"Il Compagno segreto" - Lunario letterario. Numero 13  settembre 2007

 


 

n. 13 °*° W. Shakespeare : Fantasmi di Amleto  °*° n. 13

 

 50. Botanica per folli

 

 

 

 


 

  

LAERTE: Non dice niente, e dice tutto.

(Atto IV, sc. 5)

 

«Andando dall’uno all’altro con misteriose movenze di danza, Ofelia canta. Sono canzoni dove il pathos della pietà s’intreccia allo scandalo per quella rovina tremenda, intollerabile a vedersi, mentre il dolce canto nostalgico della ninfa trapassa in trenodia luttuosa. Intanto, novella Flora, Ofelia, la signora dei Fiori, munifica distributrice agli astanti ammutoliti l’abbondanza di messi che ha raccolto per il funerale del padre. Dà del rosmarino al fratello, perché ricordi, e delle pansèe, perché inducono pensieri. Al re offre finocchio e acquilegia, entrambe erbe regali. Alla regina dà la ruta, e ne prende anche per sé. E’ l’erba che aiuta la vista e rafforza la mente. E’ anche chiamata l’erba della grazia, e per questo l’offre alla regina. Le dà anche una margherita. Le darebbe anche delle violette, ma si sono appassite da quando suo padre è morto.

 

Potrebbe essere la Primavera botticelliana. L’annuncio della infinita ricchezza della natura nelle sue varie stagioni. Ma accanto alla ninfa primaverile affiora agli occhi della mente un’altra immagine, quella della Flora del Tiziano, o di Palma il Vecchio, dove non più una ninfa, Flora è una donna invitante, seducente, appena appena discinta. E dove i fiori si sposano alla sessualità in invenzioni linguistiche che adombrano inquietanti simbolismi.

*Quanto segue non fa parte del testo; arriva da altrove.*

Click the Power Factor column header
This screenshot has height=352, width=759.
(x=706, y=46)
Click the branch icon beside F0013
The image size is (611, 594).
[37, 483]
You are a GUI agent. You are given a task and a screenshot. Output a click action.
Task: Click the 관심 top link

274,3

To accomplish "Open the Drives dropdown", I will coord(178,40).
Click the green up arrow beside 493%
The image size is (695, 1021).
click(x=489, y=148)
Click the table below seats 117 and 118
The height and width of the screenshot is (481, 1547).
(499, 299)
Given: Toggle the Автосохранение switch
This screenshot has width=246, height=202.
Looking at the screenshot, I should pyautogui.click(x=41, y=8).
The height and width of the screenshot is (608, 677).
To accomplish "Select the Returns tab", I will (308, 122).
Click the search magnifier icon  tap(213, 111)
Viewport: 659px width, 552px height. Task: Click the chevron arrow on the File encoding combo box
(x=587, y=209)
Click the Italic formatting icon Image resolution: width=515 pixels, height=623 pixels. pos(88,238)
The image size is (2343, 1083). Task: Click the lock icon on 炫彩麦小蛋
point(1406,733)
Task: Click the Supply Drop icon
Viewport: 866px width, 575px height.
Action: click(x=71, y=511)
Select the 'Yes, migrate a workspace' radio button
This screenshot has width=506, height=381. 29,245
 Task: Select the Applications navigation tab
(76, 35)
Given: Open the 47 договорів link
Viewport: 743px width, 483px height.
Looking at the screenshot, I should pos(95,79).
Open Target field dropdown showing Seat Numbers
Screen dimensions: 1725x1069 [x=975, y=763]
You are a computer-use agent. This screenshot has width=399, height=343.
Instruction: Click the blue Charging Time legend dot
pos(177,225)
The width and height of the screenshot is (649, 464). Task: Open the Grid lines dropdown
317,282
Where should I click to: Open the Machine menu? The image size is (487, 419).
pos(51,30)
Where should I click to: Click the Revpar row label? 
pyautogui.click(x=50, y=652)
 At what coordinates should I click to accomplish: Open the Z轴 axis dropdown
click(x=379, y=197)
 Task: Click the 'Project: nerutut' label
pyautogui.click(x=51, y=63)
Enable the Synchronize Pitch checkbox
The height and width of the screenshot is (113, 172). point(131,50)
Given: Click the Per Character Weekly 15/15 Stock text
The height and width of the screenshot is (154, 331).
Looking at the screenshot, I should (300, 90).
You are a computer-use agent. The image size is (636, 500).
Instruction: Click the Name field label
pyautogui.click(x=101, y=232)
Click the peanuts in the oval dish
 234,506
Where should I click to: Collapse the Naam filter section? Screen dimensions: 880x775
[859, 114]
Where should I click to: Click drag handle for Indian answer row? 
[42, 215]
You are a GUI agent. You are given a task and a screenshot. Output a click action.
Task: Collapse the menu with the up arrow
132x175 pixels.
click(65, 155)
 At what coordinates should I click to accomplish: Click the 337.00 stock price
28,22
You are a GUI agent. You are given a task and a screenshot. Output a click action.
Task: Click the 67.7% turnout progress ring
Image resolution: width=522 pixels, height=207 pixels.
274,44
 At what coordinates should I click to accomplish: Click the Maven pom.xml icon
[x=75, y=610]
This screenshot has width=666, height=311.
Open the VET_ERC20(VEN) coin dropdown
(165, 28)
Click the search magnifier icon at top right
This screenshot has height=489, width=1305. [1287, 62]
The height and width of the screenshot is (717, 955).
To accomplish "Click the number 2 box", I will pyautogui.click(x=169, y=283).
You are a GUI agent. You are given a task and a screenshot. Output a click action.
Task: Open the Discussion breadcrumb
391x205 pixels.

Comunque, che sia la ninfa Cloris, o la Flora Meretrix, una cosa è certa: Ofelia è bella. Fa diventare bello il dolore, bello l’inferno, commenta Laerte.

E’ l’ultima volta che vediamo Ofelia viva.» (N. Fusini, Donne fatali, Roma 2005)

 

 

Le viole sono un fiore che in Amleto torna. Laerte aveva già avvertito Ofelia della fatuità dell’amore di Amleto chiamandola passioncella pari a «violetta (violet) che spunta a primavera» (Atto I, sc. 3); poi Ofelia pazza dirà, oltre delle viole del pensiero, di quelle troppo presto appassite che non hanno potuto adornare il corpo del padre; infine Laerte invoca che dallo stesso corpo morto di Ofelia spuntino viole.

 

Ma torniamo alla follia di Ofelia.

Come una Emily Dickinson che si sia lasciata andare, finalmente, Ofelia prima vaneggia e poi muore affogando tra ghirlande di fiori certo anche simbolici, tutti elencati dalla regina col loro semplice nome tranne i più osceni falloformi: «quei fiori purpurei / a cui gli osceni pastori danno un nome più volgare, / ma che le nostre caste fanciulle chiamano dita di morto.» (Atto IV, sc. 7). Serpieri azzarda orchidea purpurea – e N. D’Agostino traduce infatti subito «orchidea rossa» – chissà se il nostro Giovannino Pascoli pensava anche a questo passo quando scrisse l’indimenticabile e kitschiosissima Digitale purpurea dove il contrasto tra castità  e fiore osceno pare identico:

 

                                                   …«Io,»

mormora, «sì: sentii quel fiore…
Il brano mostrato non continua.